Love this. Just brilliant. We have been inspired to include your craft in our post ‘6 craft ideas for boys’. We links and website mention has been included. Thank you. Penny
Love the idea! Another teacher sent me this, knowing I was designing a unit on the desert for our large, multi-age, inclusive preschool class. I was also looking for a recipe for a sandy playdough. This sounds perfect. Thank you! I will be using this.
However, you have some desert facts badly mixed up. I debated commenting, but if I had put all this work into this page, I would want to be corrected. You mentioned the Sahara desert in the first paragraph, and I think the facts listed there are probably correct. But I kept waiting for you to explain that some of the animals from the Safari Toob are not from there, but from the Sonoran desert–found in Arizona, USA and Senora, Mexico. (The bobcat, horned lizard, and the roadrunner, for starters). Also, that bright green snake shown can’t possibly be a rattle snake.
I also think the cacti are great approximations of prickly pear cacti and will be checking a nearby Dollar Tree for moss balls. 🙂 But AFRICAN PEYOTE?????? Peyote is a rather small cactus (2-7 cm or .79 – 2.76 inches high) found in the AMERICAN Southwest (Chihuahuan desert). It looks nothing like what you depicted. Please check wikipedia–I did, just to make sure that I wasn’t crazy!
Rant over. Any ideas on how to cheaply make saguaros, ocotillos, or yuccas?
Hi MJ. Thank you for all your help! I definitely appreciate it. Not sure on any ideas on how to make them, but do share if you find any! 🙂
I found your post on Share it Saturday. This looks great! Your kids must have had so much fun with this! I know my kids would have! We made a desert terrarium that we used for small world play last year, but with the real cacti in it, we mostly just set the animals in it and looked at it 🙂 I’ll have to remember this one for if we learn about the desert again! Thanks for sharing!

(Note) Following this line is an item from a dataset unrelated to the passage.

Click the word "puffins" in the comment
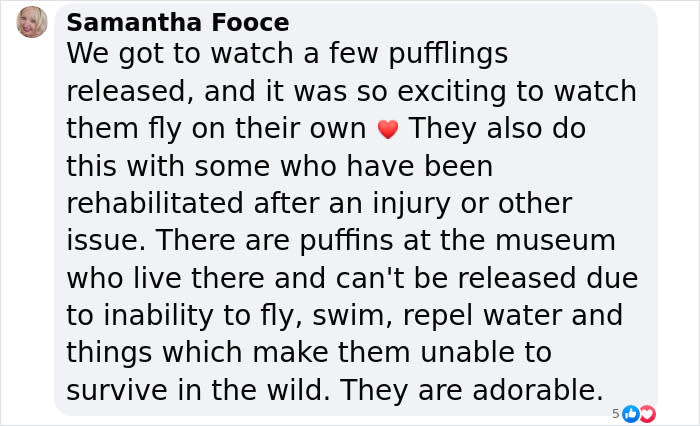Screen dimensions: 700x426 (x=346, y=242)
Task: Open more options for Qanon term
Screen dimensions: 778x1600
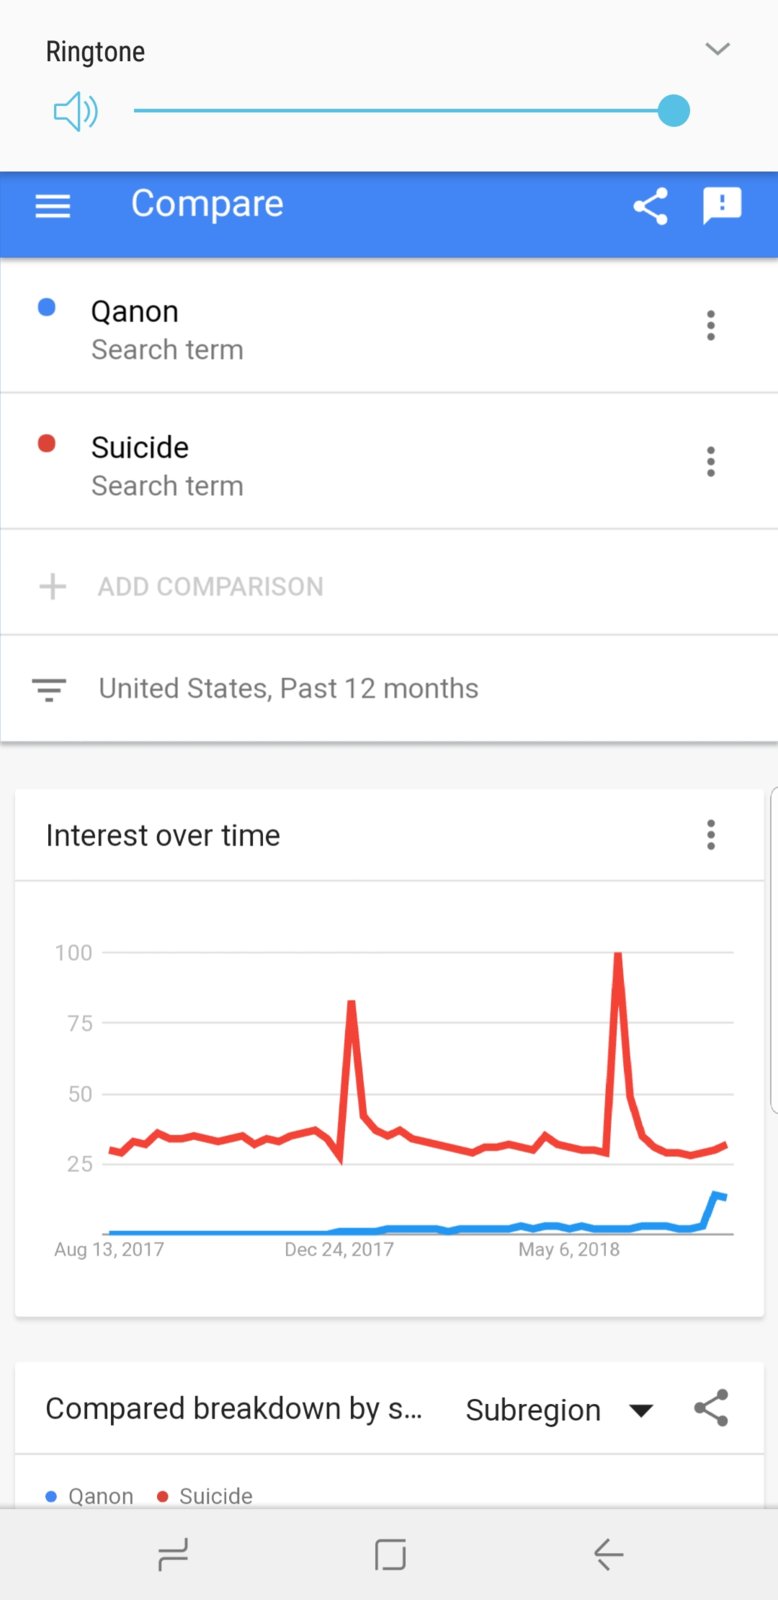Action: click(x=710, y=326)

Thank you Missy! I appreciate your kind words. Real cacti, that’s great. My son would have loved that too. We had fun me included, lol.) Thanks again. 🙂
What a fantastic idea! I’m sure my kiddos would love this. Looks like we will have another project for school next week 🙂
Yay! Thank you! So glad you like it. It’s a lot of fun and not that messy at all. The sand takes the “powderiness” (mess too) out of it! Enjoy your weekend.
This is really neat!! I’ve never seen cloud dough with sand!! I will have to try it out. Thanks for sharing at the Toddler and Preschool Pinning Party!

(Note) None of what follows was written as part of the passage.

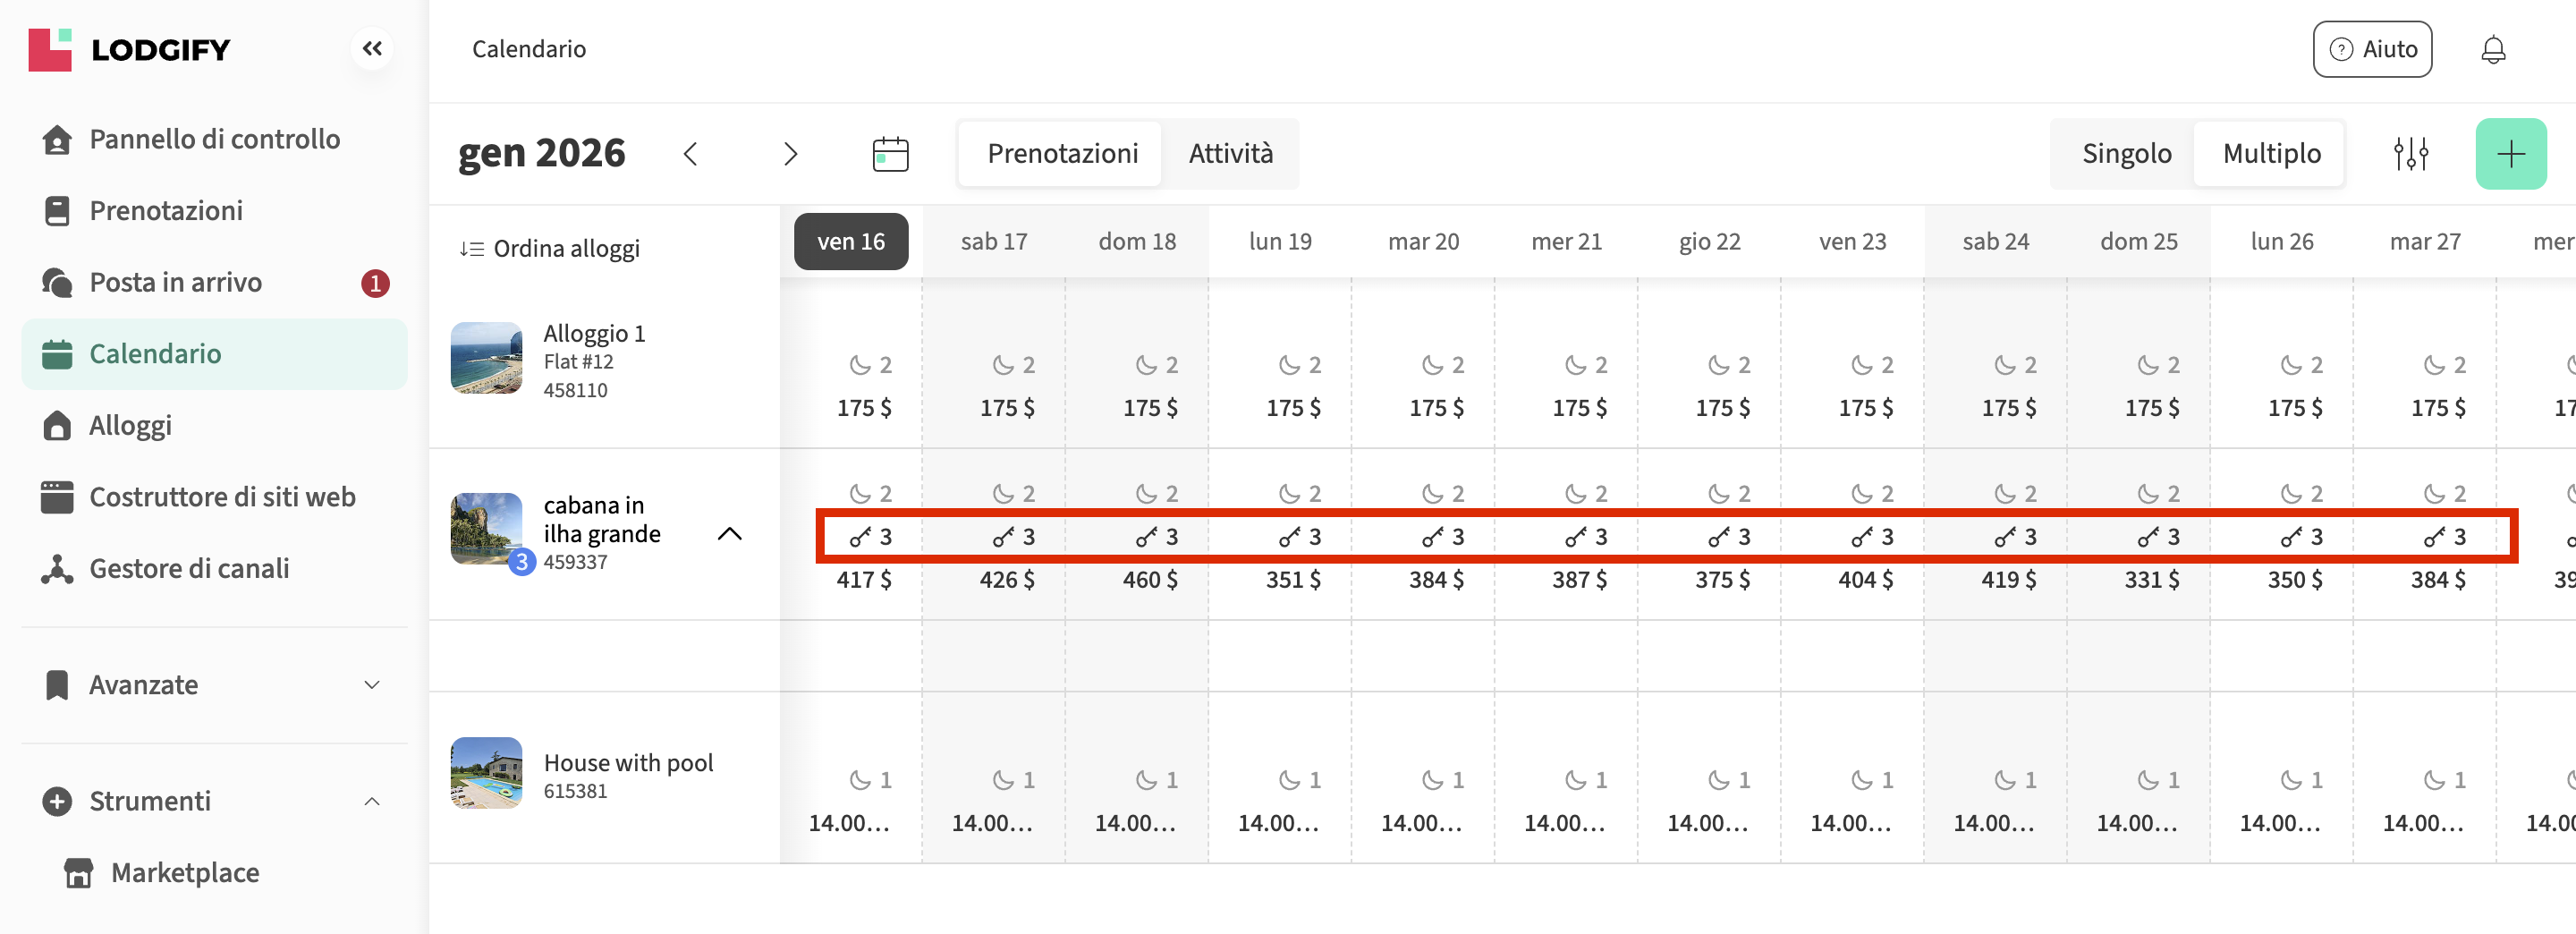
Task: Click the Aiuto help button
Action: 2372,49

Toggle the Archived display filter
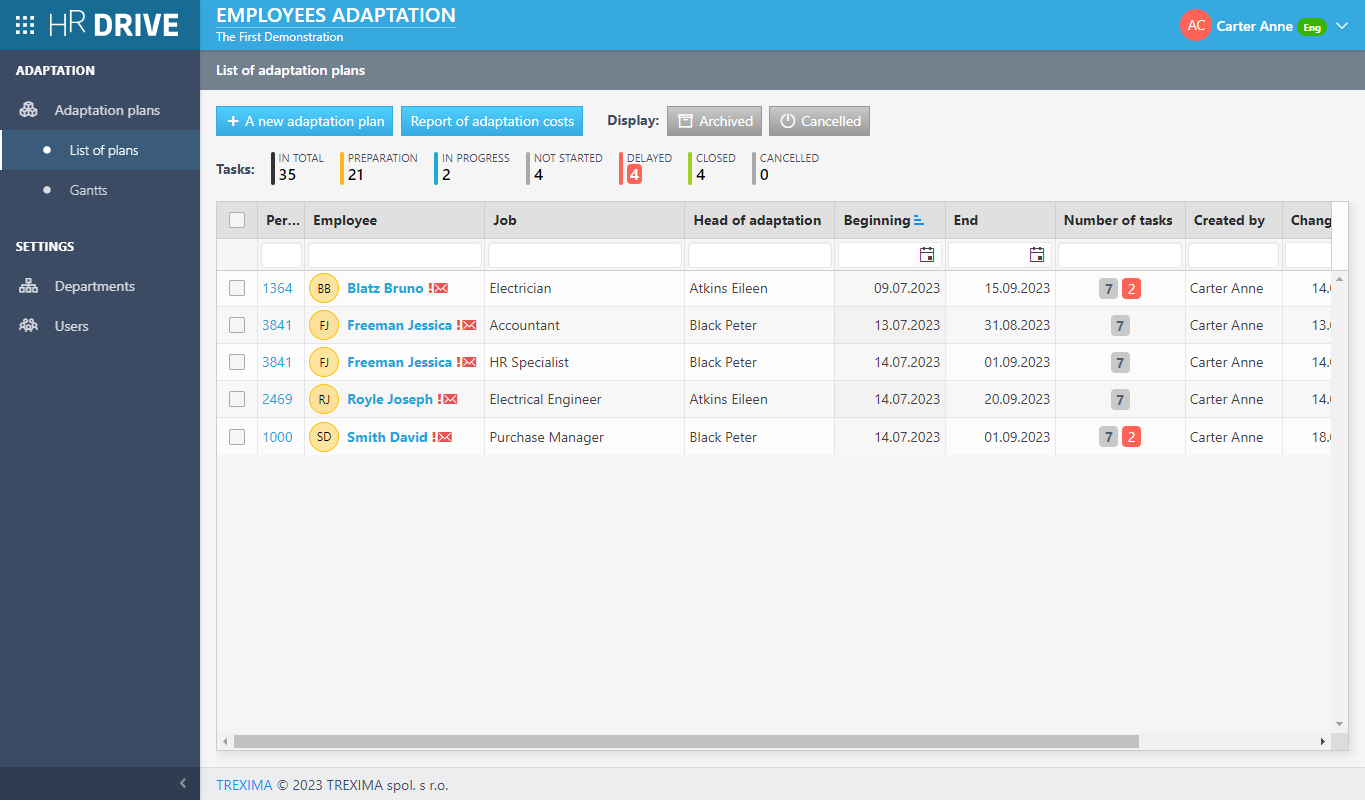pos(714,120)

Thank you Angela! It’s a ton of fun. Thanks for hosting too. Have a great weekend.
Great cacti! and I love the moldable sand – we haven’t used that yet. I’m featuring it in our ‘How Pretend Play leads to Science Exploration for Discover & Explore this week – thanks for linking up!
Thank you so much Jacquie! I appreciate the feature too! I’ll be sure to share over my social media. Thanks again. Do try the sand, it’s lots of fun. 🙂
This is fantastic, Heather!! It totally jumped out at me when I was skimming my FB feed. We’re having fun with all things winter right now so a desert world would be a nice break from that. I think we’ll have to do a version of this soon!

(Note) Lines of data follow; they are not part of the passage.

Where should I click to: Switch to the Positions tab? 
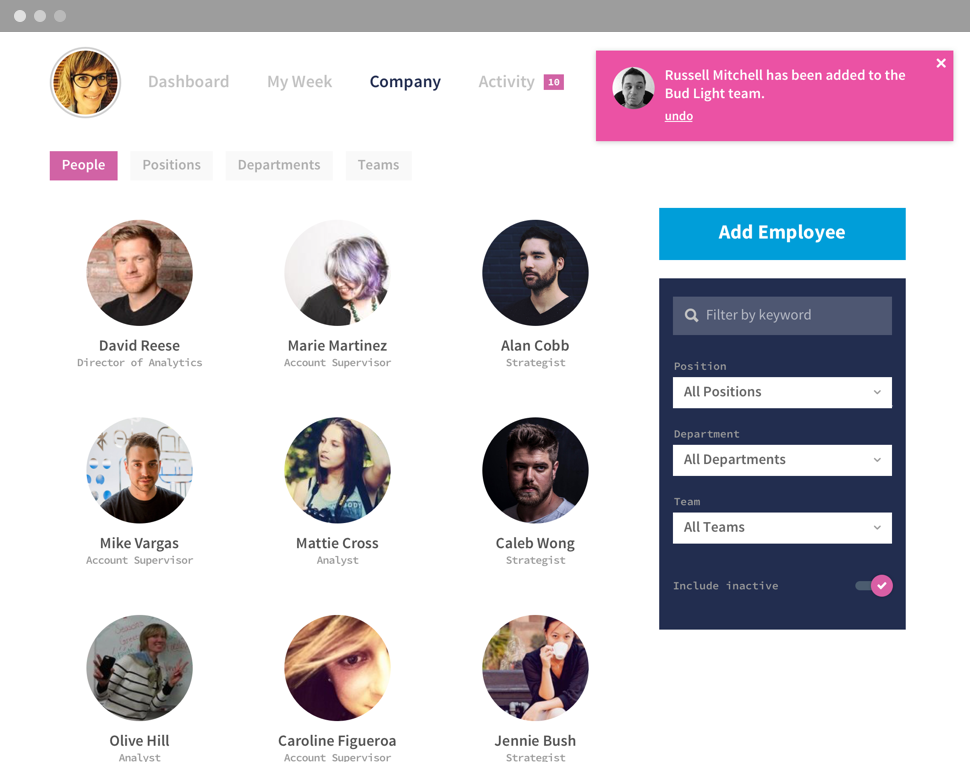point(171,165)
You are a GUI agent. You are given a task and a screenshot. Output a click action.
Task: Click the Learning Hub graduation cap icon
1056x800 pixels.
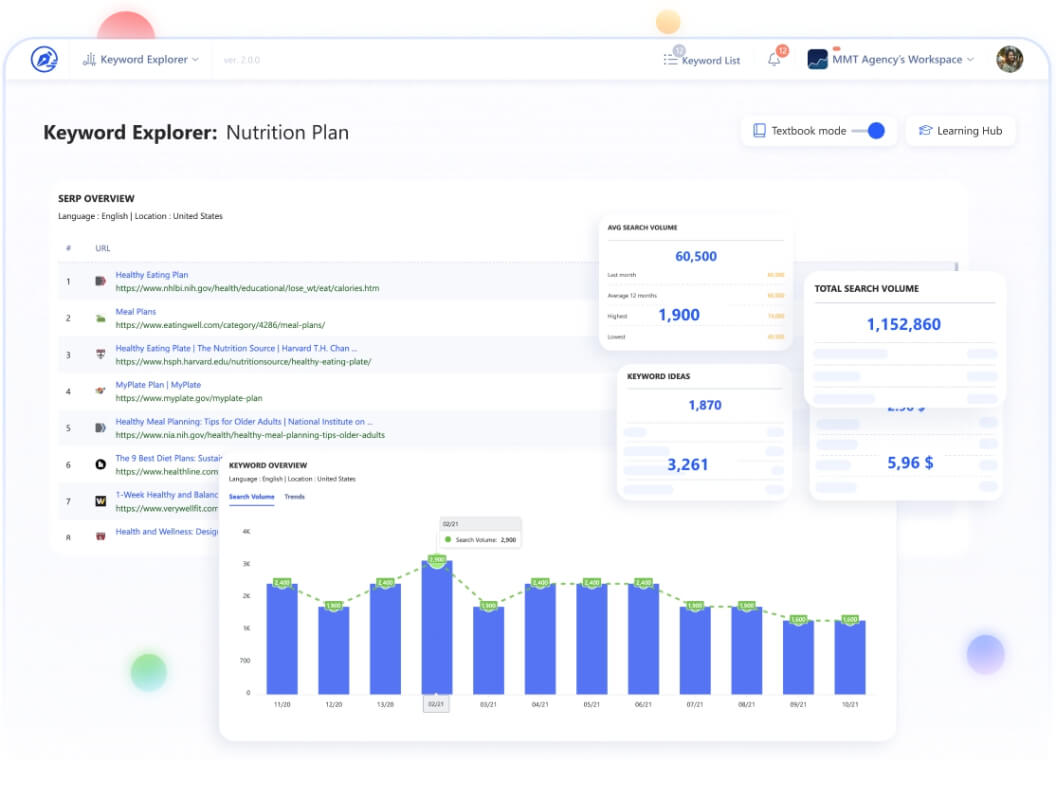(925, 131)
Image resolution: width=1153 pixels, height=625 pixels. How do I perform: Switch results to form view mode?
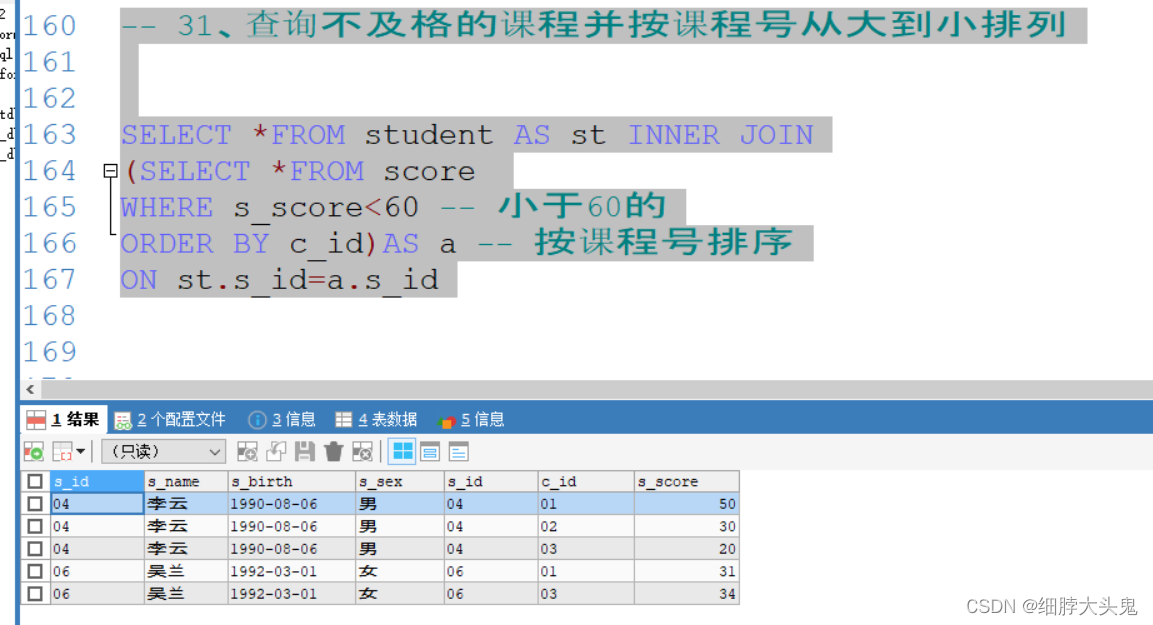[x=430, y=452]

HI Ann. Thanks! I really appreciate your comments! Love your winter small world with the acorn house – so creative!
What great ideas. You have really inspired me, I think I need to make more small world play areas to get him more interested in playing with his little things – thank you.
Awesome! That’s so nice to hear! Thank you for your lovely comments!
I did do a dinosaur play – not as good as your ideas mind.
Ow! I want to see! We love dino play! I bet it’s fantastic!